* [Source records]:
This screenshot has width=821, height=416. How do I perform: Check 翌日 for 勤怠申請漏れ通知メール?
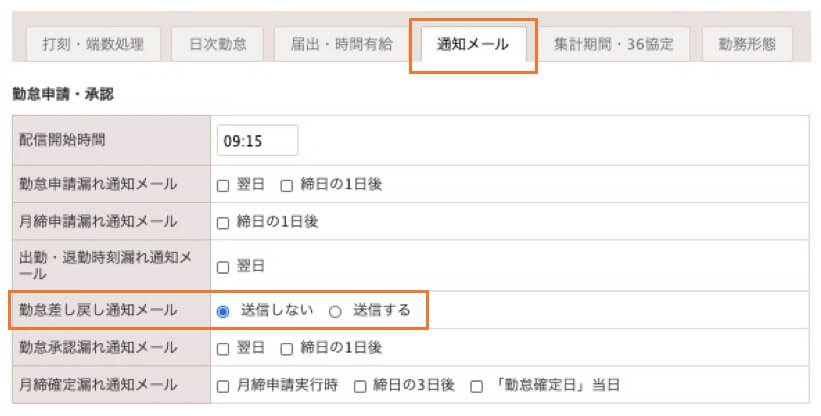[x=223, y=186]
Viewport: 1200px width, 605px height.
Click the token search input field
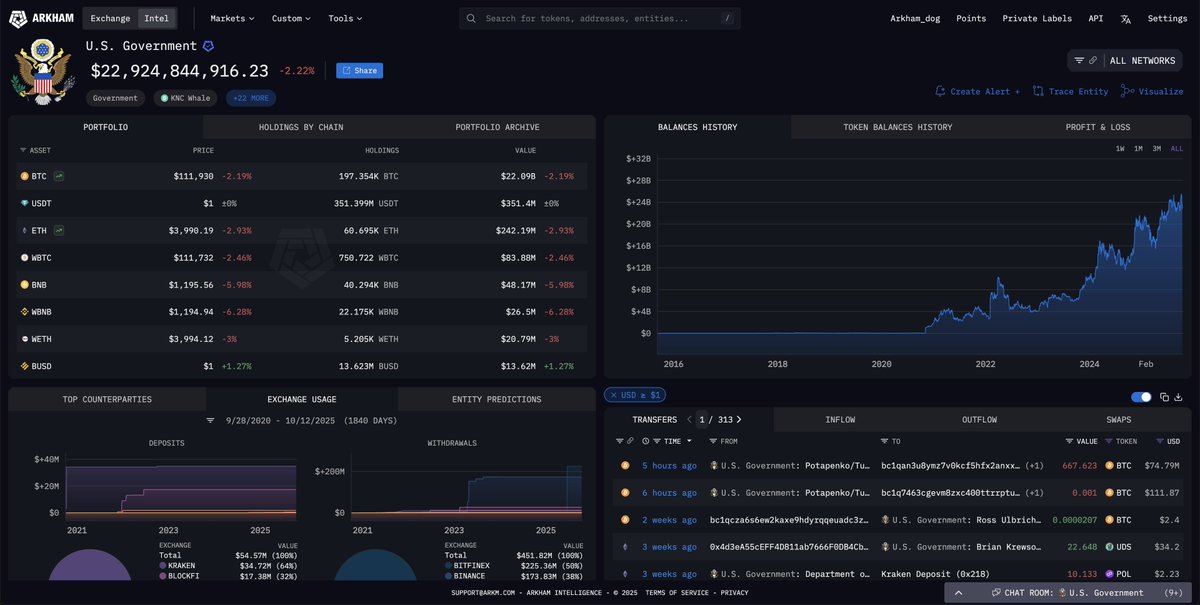click(600, 18)
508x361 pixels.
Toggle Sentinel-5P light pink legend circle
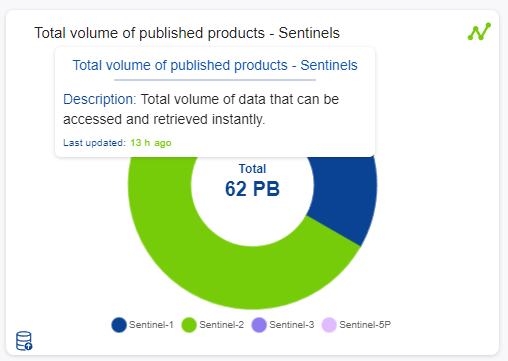coord(329,325)
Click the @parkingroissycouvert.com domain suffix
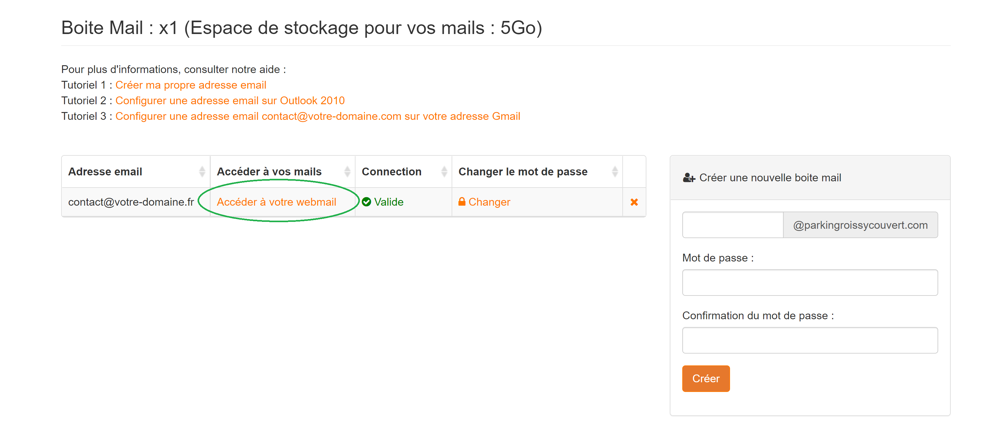1000x435 pixels. tap(860, 225)
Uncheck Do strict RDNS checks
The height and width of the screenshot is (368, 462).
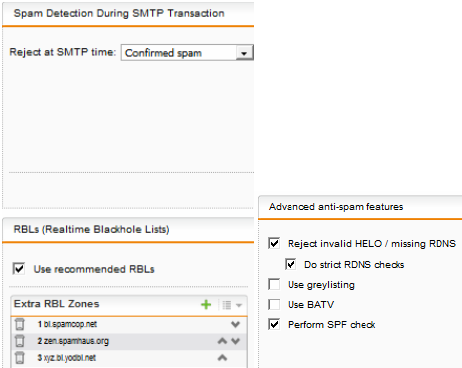click(x=291, y=264)
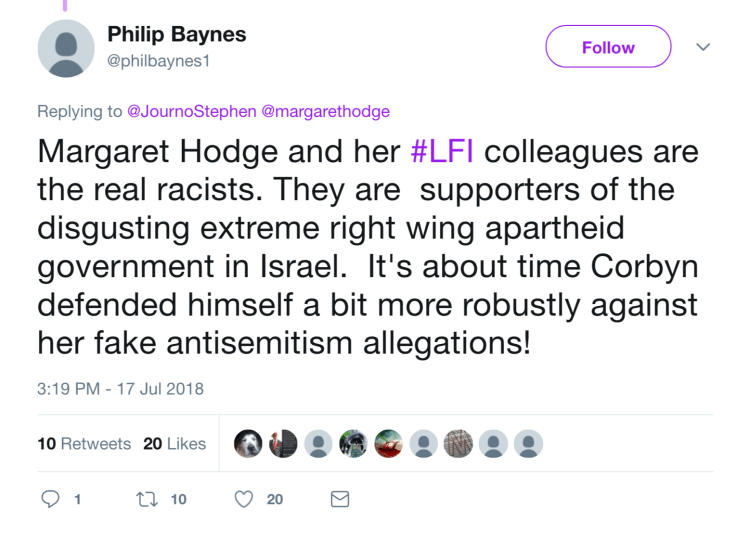Click the red-toned liker avatar
The width and height of the screenshot is (750, 535).
tap(388, 444)
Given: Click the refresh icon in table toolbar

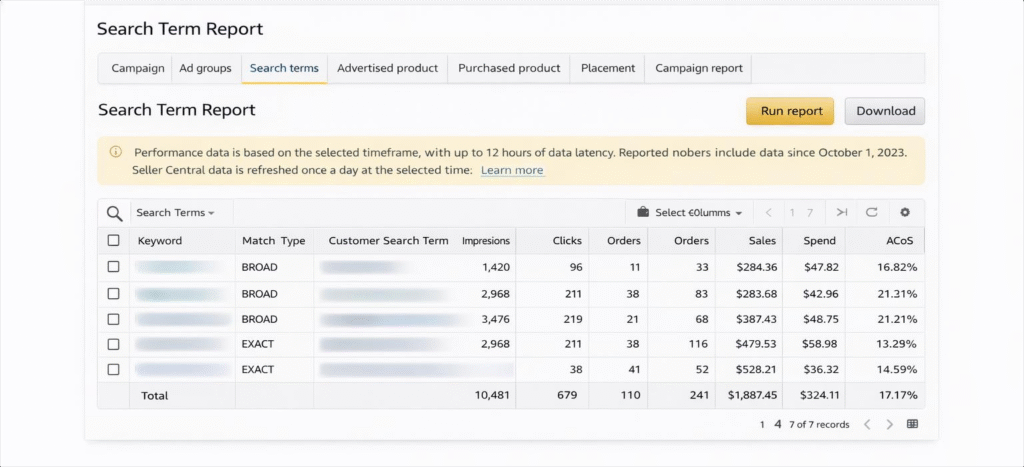Looking at the screenshot, I should [871, 212].

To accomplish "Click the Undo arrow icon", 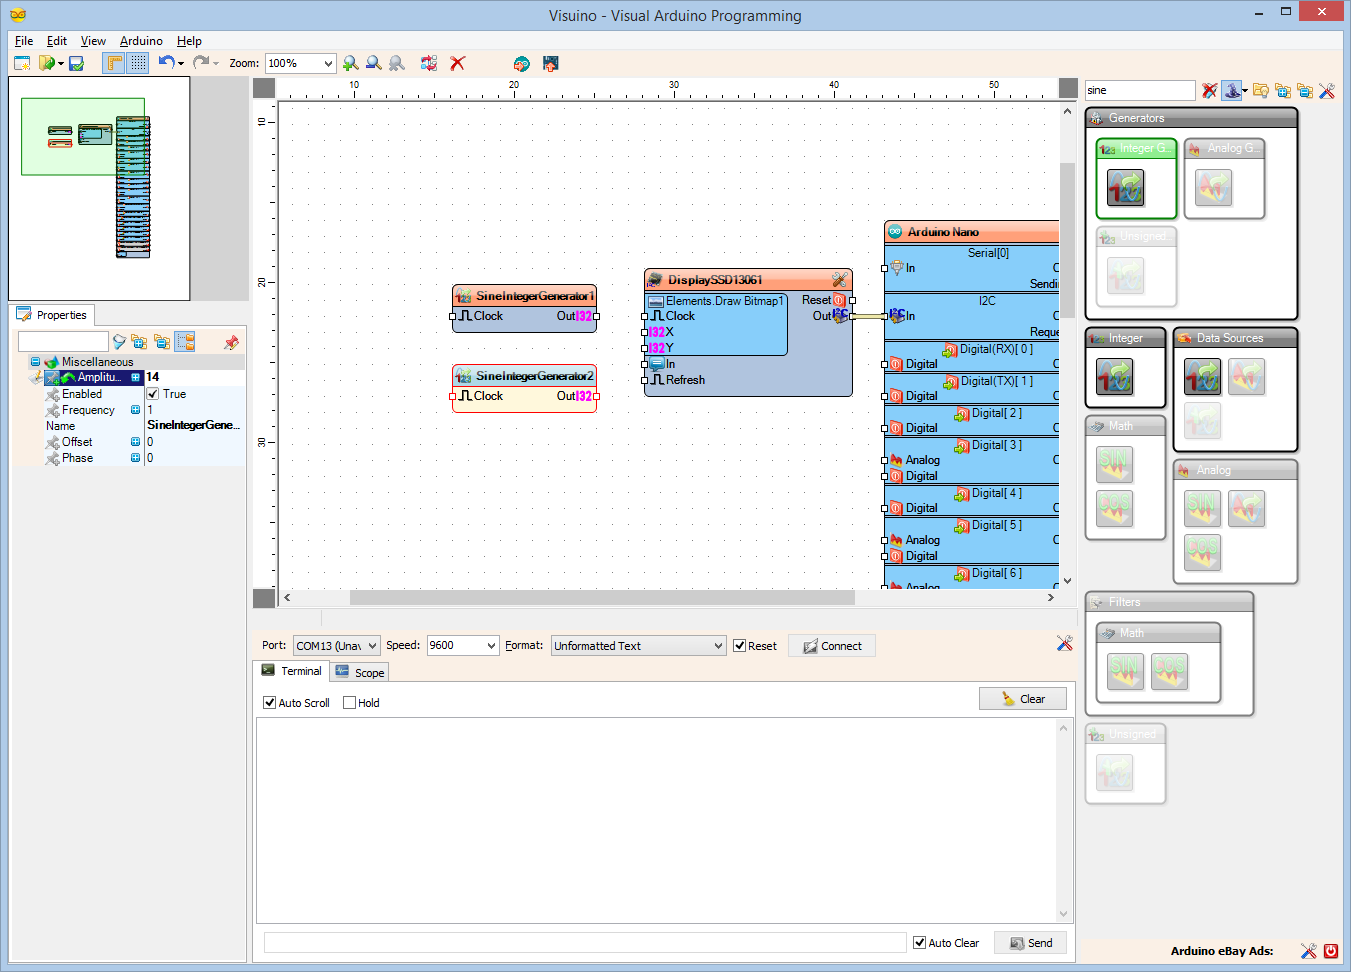I will pyautogui.click(x=166, y=62).
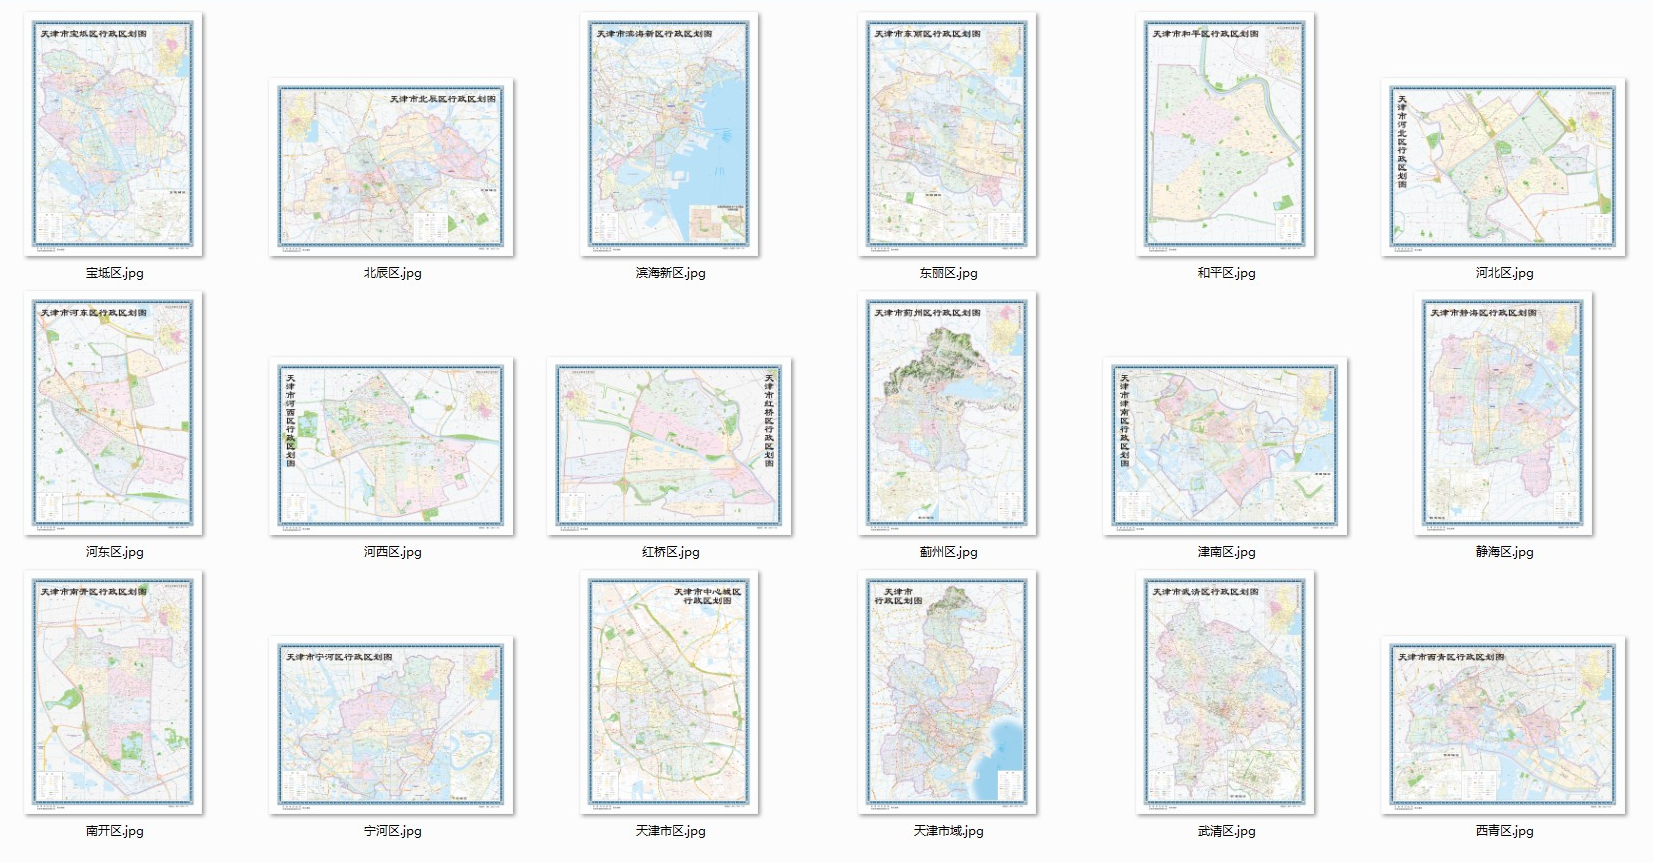Select the 宝坻区.jpg map thumbnail

(113, 134)
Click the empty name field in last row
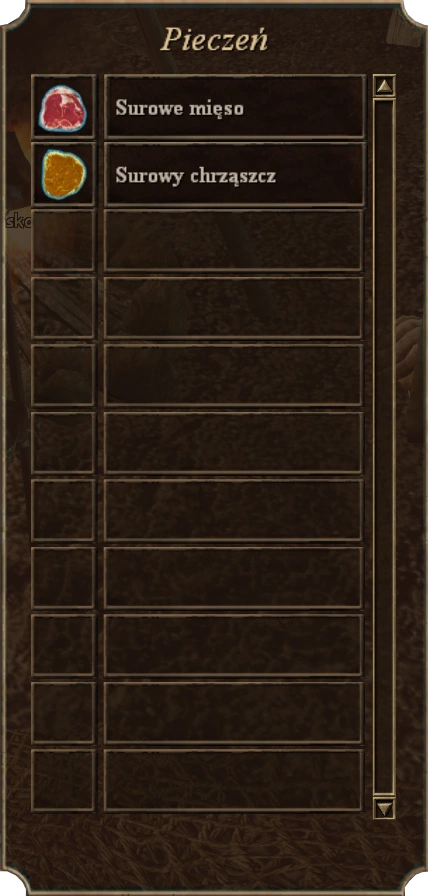The height and width of the screenshot is (896, 428). tap(234, 781)
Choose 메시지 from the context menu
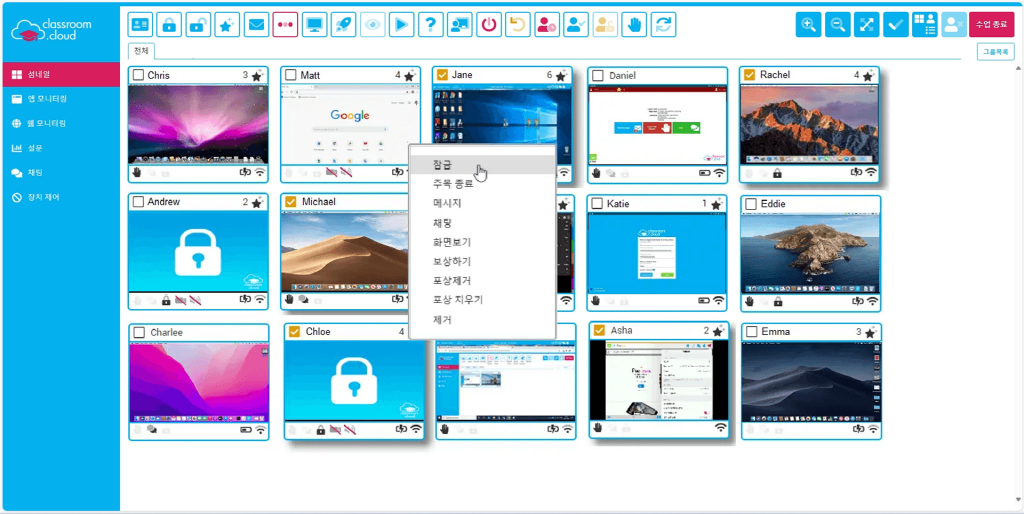Viewport: 1024px width, 514px height. click(x=446, y=203)
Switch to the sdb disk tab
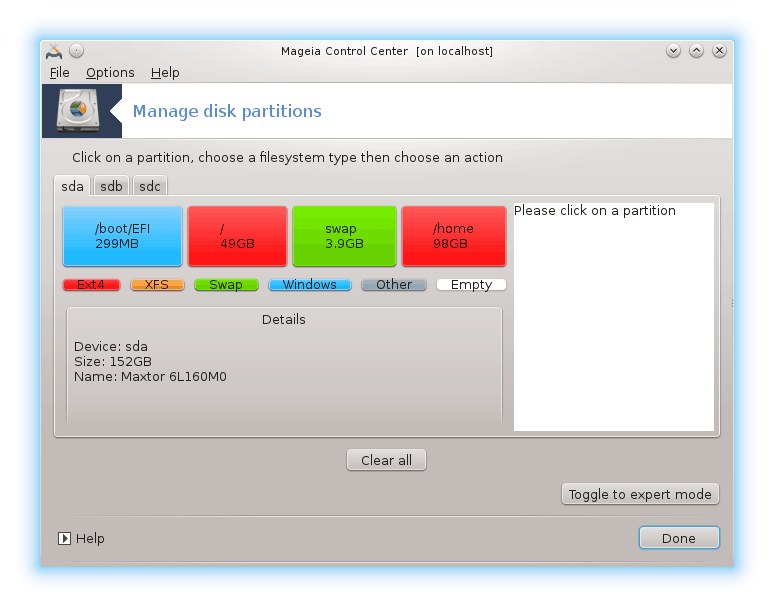774x607 pixels. click(111, 186)
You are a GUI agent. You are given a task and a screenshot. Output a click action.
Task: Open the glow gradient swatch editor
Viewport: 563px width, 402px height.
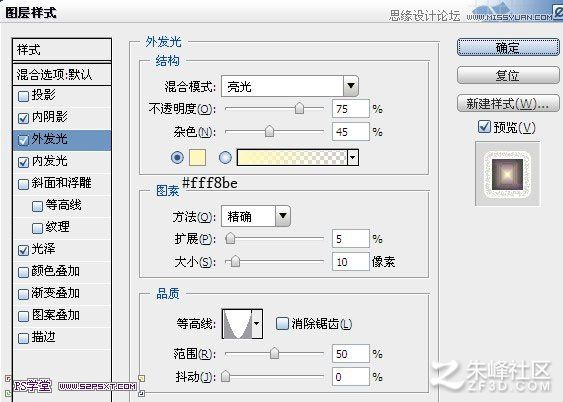coord(292,158)
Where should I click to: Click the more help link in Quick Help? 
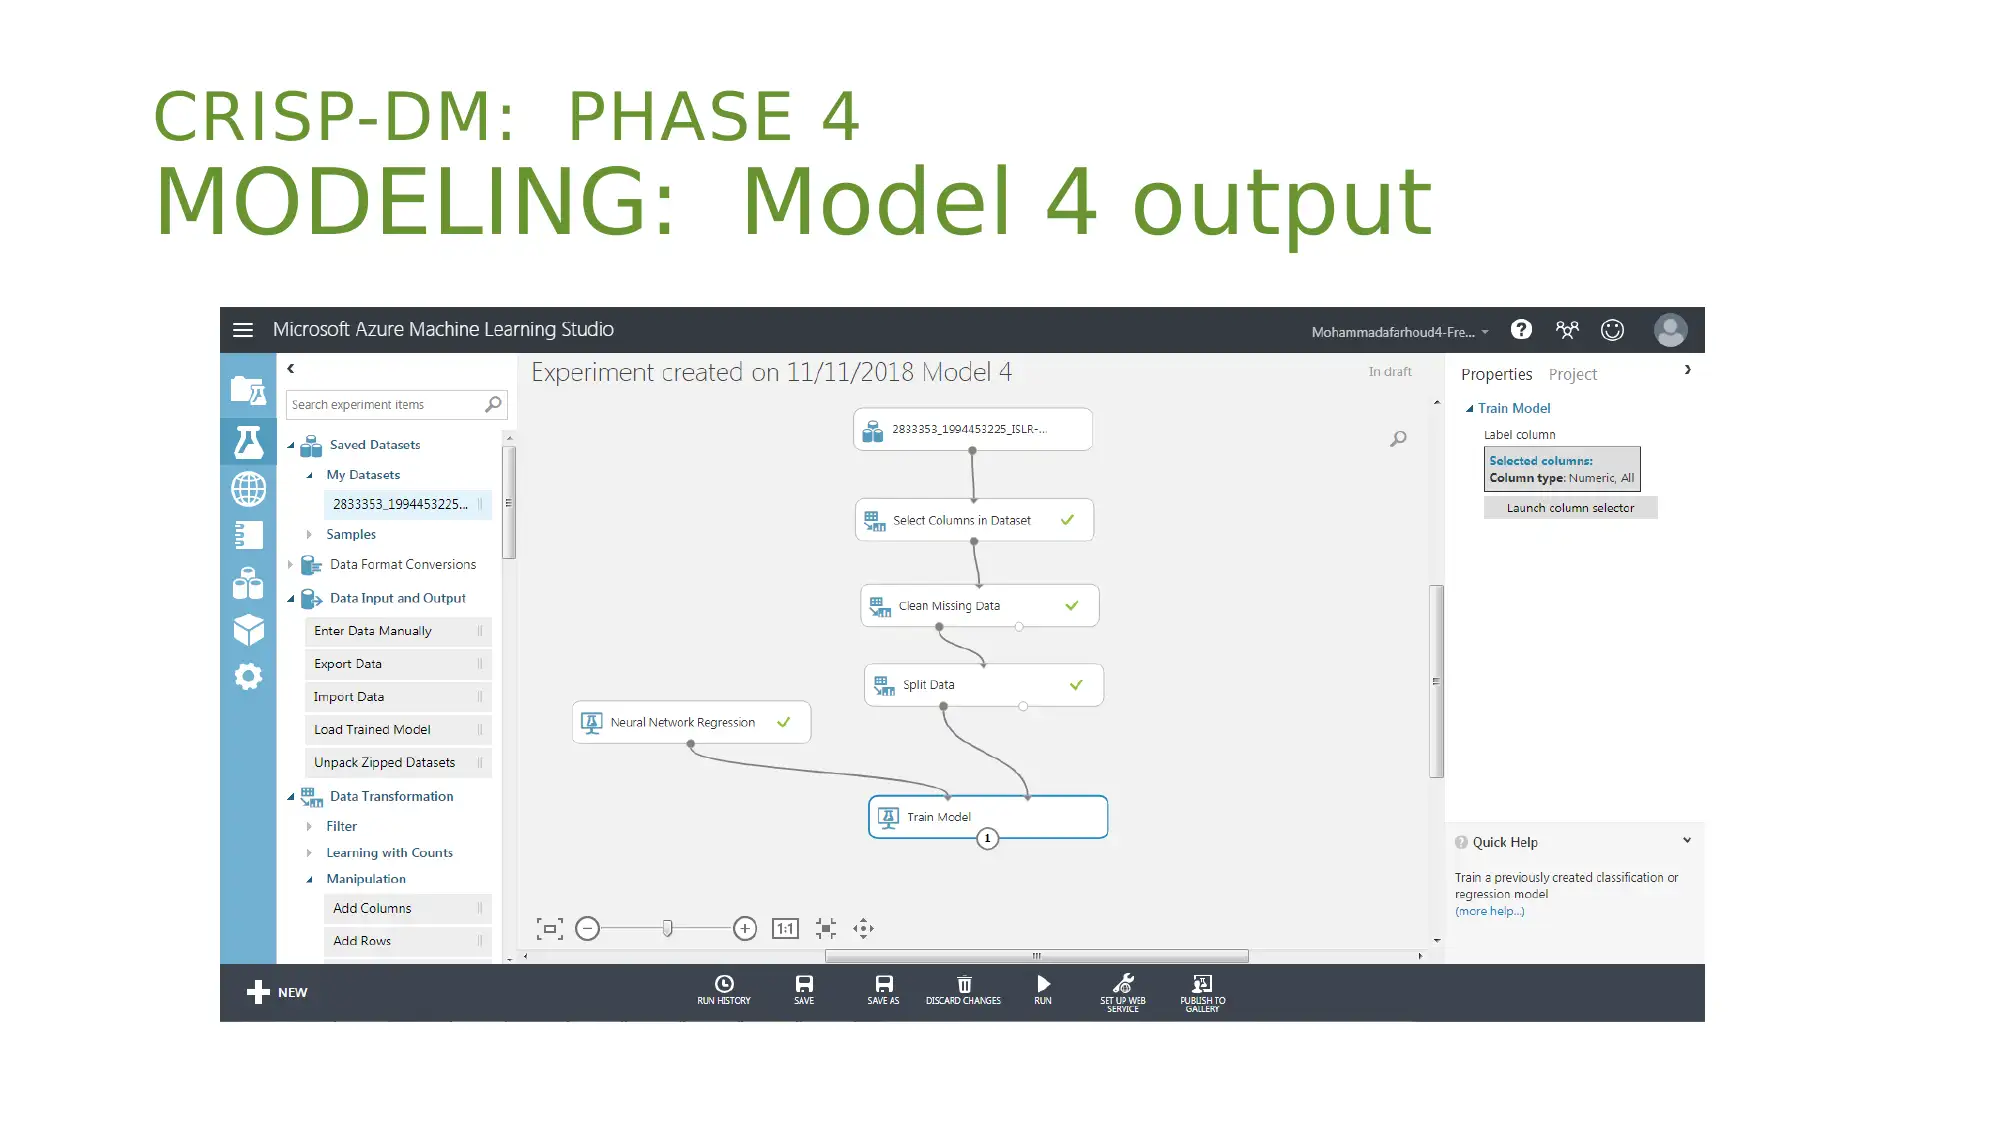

* [Your objective]: Print only the lines from the one with "Click the empty name field in last row" through the last line of the data above, exactly and with both ends, and please omit any pictures.

* [Your response]:
Click the empty name field in last row
The height and width of the screenshot is (896, 428). tap(234, 781)
Choose 메시지 from the context menu
Viewport: 1024px width, 514px height. click(x=446, y=203)
Switch to the sdb disk tab
774x607 pixels. click(111, 186)
You are a GUI agent. You are given a task and a screenshot. Output a click action.
Task: Open the glow gradient swatch editor
Viewport: 563px width, 402px height.
coord(292,158)
Where should I click to: Click the more help link in Quick Help? 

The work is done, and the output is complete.